Jeff Fletcher has been a baseball writer for the past 28 years and is now serving as the SoCal News Group’s beat writer for the Los Angeles Angels. He’s also the author of Sho-Time: The Inside Story of Shohei Ohtani and the Greatest Baseball Season Ever Played. Here’s what his typical day looks like.
What’s a typical day in the life of an MLB beat writer?
On a regular night game at home, Jeff Fletcher gets to the ballpark around 2:25-3:15 in the afternoon. His first task is to talk to the players and get material for the “notebook” story he needs to file before the game. This story is usually a catch-up piece of small newsy items, follow ups from the game the night before, and injury check ins. At 3:15, the press speaks to the manager for about 5-10 minutes, and then Fletcher heads upstairs to the press box to write his story.
After his story is filed, Fletcher has a bit of a break for dinner, and then settles in before the game begins. He works on his game report throughout the game because, in the internet age, game write ups need to be published pretty much immediately after a game finishes. “In most cases, it’s done before the game is over,” Fletcher shares, “I’m hoping that whoever’s winning in the seventh inning wins, because I’ve written a story based on that.”
After that story is published, Fletcher goes back downstairs to the clubhouse to speak to the manager and players again. He then returns to the press box and updates his story with the new information he’s compiled from those conversations. Sometimes this update simply involves adding quotes, and sometimes it’s a more substantial rewrite. After filing his update, Fletcher’s day is done. He leaves the ballpark about an hour after the last out.
What is it like to write about people you work with every day?
Speaking to individual Angels players each day is central to Jeff Fletcher’s work, especially when it comes to injury updates. In the past, reporters were able to get injury information directly from the Angels organization, but that has changed a bit. “They have in recent years gotten a little less reliable about that. Sometimes they cite player privacy. In that case, you do have to just go up to the player and say, ‘Hey what’s happening? What’s your injury?’”
Overall, only about 30% of the information that Fletcher reports on comes from the Angels organization’s PR. The rest comes from the players, the manager, and on-the-ground reporting.
Speaking to the possible complications that might arise when writing about people you work with, Fletcher said, “You have to be very conscious of being fair, which I think is a good thing. The people at home or bloggers can just write This guy stinks, they should get rid of him. I can’t do that because I have to go stand in front of them every day and if they think I’m a jerk it’s going to be hard to do my job. I have to treat them fairly. You do write when they are not performing, but they know they’re not performing well, so you’re not hurting their feelings as long as you balance it and you say this player is in a slump as opposed to this player stinks. There’s a big difference.”

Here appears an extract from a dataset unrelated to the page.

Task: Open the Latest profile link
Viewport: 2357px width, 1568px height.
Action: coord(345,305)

What are the best and worst parts of being an MLB beat writer?
At the end of the day, Fletcher loves his job because he loves the game. “I still love baseball and watching the games and just being a witness to the whole story as things unfold throughout a baseball season,” he says. As for the challenges of the job, the continuous travel can certainly be a slog, “I don’t mind much because I’ve gotten used to it, but to not be home 130 days a year, there’s a little bit of a grind. But I try to look at it as, in October, November, December, January, I’m not doing much of anything, and that’s the balance to waking up at five in the morning in Kansas City to fly to Detroit to cover a game that night."

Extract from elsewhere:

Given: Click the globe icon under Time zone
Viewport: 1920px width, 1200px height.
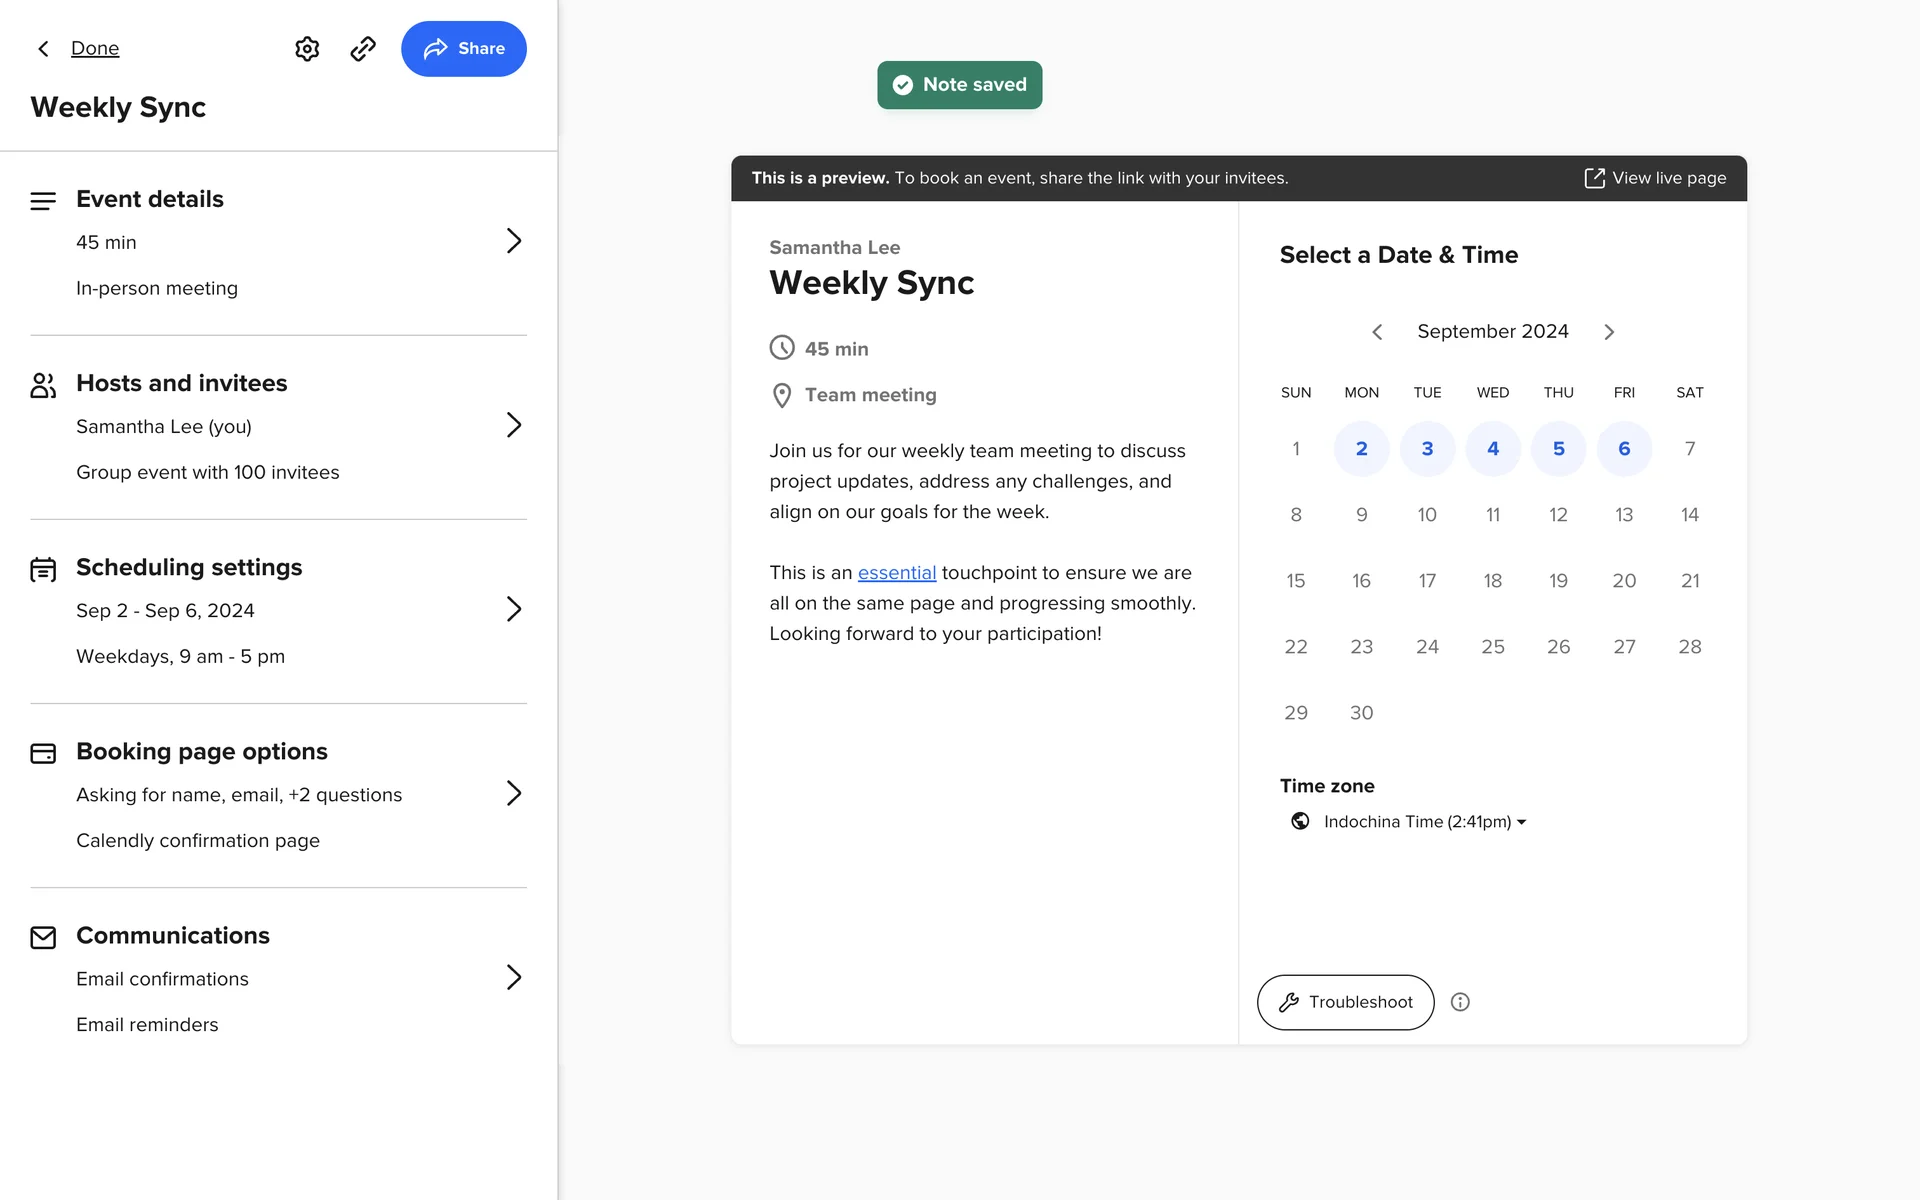Looking at the screenshot, I should [1300, 821].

An even bigger challenge than constant long travel days for Fletcher is slow new days. “The single hardest part of my job is trying to come up with stuff to write about, because basically I write about one team,” Fletcher explains. “There’s 26 active players on the team at any given time, and there’s really maybe 15 of those that people care about generally. You get to the point where you feel like you’ve written about everything, and especially when the team is not good and it’s late in the season… you just go to the ballpark dreading ‘What am I going to do today?’ You have to be creative.”